**課題 1:** 核のごみに関する本文によると、国は核のごみを地下何メートルより深くに埋める方針ですか。

寿都町が文献調査への応募を検討していることについて、鈴木知事は「条例は道議会での議論を踏まえ、将来とも道内に処分場を受け入れる意思がないという考えに立つもので、私としては条例を順守しなければならないと考える。道としては寿都町に対し、速やかに考えを確認していく」というコメントを出しました。
「核のごみ」とは
全国各地の原子力発電所では、運転をすると使用済みの核燃料が発生します。日本ではこの使用済み核燃料を化学的に処理する「再処理」を行って、再び燃料として使うためのプルトニウムなどを取り出す計画です。
ただ、この際、再利用できない高濃度に汚染された廃液や燃料の部材が残り、いわゆる「核のごみ」と呼ばれています。
極めて強い放射線を出し続けることから、国は数万年にわたって人が生活する環境から隔離する必要があるとして、地下300メートルより深くに埋める「地層処分」を行う方針です。
しかし、どこに処分場を作るのか決まらない状況が続いています。
選定の流れ
高レベル放射性廃棄物の地下処分を実施する国の認可法人NUMO=原子力発電環境整備機構によりますと、処分場を選ぶまでに3段階に分けて調査を行うとしていて、「文献調査」はその最初の段階です。
文献調査では地下に埋めて処分するのに適切な候補地を探るため、研究論文や地質のデータなどから地層の状況を把握することを目的にしています。
具体的には、該当する地域で火山や活断層がどう分布しているかや、経済的に価値がある鉱物資源がないかなどといったことを2年程度かけて調べるとしています。

**演習資料:**
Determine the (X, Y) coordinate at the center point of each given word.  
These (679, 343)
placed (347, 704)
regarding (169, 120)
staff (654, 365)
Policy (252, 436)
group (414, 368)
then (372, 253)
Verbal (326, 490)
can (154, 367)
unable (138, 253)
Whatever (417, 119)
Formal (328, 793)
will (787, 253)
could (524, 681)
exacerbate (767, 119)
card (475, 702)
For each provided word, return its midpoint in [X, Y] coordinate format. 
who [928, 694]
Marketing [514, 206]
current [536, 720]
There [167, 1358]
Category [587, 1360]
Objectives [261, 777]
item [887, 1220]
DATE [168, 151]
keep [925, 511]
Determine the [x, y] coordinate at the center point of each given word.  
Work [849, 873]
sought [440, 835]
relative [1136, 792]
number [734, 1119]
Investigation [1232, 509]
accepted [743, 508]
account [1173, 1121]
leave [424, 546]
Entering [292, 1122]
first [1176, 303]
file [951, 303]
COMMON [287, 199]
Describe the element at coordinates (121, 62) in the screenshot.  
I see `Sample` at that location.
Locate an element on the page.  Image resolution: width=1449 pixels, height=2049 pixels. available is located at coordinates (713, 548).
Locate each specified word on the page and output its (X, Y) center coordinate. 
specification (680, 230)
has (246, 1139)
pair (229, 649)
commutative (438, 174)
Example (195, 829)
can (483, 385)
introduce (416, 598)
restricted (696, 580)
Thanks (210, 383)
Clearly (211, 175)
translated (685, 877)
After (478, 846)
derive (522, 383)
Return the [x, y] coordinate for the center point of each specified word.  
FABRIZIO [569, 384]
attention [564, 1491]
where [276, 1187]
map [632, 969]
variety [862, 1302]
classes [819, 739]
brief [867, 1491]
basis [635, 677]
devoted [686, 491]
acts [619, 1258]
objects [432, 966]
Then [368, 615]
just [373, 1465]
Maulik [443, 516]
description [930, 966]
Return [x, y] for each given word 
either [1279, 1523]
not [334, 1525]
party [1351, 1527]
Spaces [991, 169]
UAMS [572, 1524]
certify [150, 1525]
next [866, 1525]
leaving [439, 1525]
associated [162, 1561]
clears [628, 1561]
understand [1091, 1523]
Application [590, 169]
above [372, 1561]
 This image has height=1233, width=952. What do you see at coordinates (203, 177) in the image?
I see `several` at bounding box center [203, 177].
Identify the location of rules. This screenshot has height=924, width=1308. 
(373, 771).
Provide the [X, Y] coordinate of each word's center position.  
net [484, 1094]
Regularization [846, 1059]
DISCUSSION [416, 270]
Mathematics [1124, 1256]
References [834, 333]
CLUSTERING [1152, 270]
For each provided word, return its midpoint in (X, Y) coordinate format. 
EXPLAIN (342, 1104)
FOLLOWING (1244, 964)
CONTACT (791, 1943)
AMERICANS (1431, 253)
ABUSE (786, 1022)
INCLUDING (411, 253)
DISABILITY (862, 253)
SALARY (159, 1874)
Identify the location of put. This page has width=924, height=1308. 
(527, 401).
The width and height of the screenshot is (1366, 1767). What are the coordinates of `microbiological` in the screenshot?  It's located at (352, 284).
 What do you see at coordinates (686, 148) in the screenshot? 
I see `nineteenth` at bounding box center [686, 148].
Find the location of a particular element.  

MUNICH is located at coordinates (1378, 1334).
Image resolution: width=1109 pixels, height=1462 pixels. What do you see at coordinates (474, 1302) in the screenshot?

**課題 2:** 上のエントリのうち、「References [834, 333]」を含む行からエントリの最後までを、両端の行も含めて一字一句変えずに出力してください。

**解答 1:** 地下300メートルより深くに埋める方針です。

**解答 2:**
References [834, 333]
CLUSTERING [1152, 270]
For each provided word, return its midpoint in (X, Y) coordinate format. 
EXPLAIN (342, 1104)
FOLLOWING (1244, 964)
CONTACT (791, 1943)
AMERICANS (1431, 253)
ABUSE (786, 1022)
INCLUDING (411, 253)
DISABILITY (862, 253)
SALARY (159, 1874)
Identify the location of put. This page has width=924, height=1308. 
(527, 401).
The width and height of the screenshot is (1366, 1767). What are the coordinates of `microbiological` in the screenshot?  It's located at (352, 284).
 What do you see at coordinates (686, 148) in the screenshot? 
I see `nineteenth` at bounding box center [686, 148].
Find the location of a particular element.  

MUNICH is located at coordinates (1378, 1334).
Image resolution: width=1109 pixels, height=1462 pixels. What do you see at coordinates (474, 1302) in the screenshot?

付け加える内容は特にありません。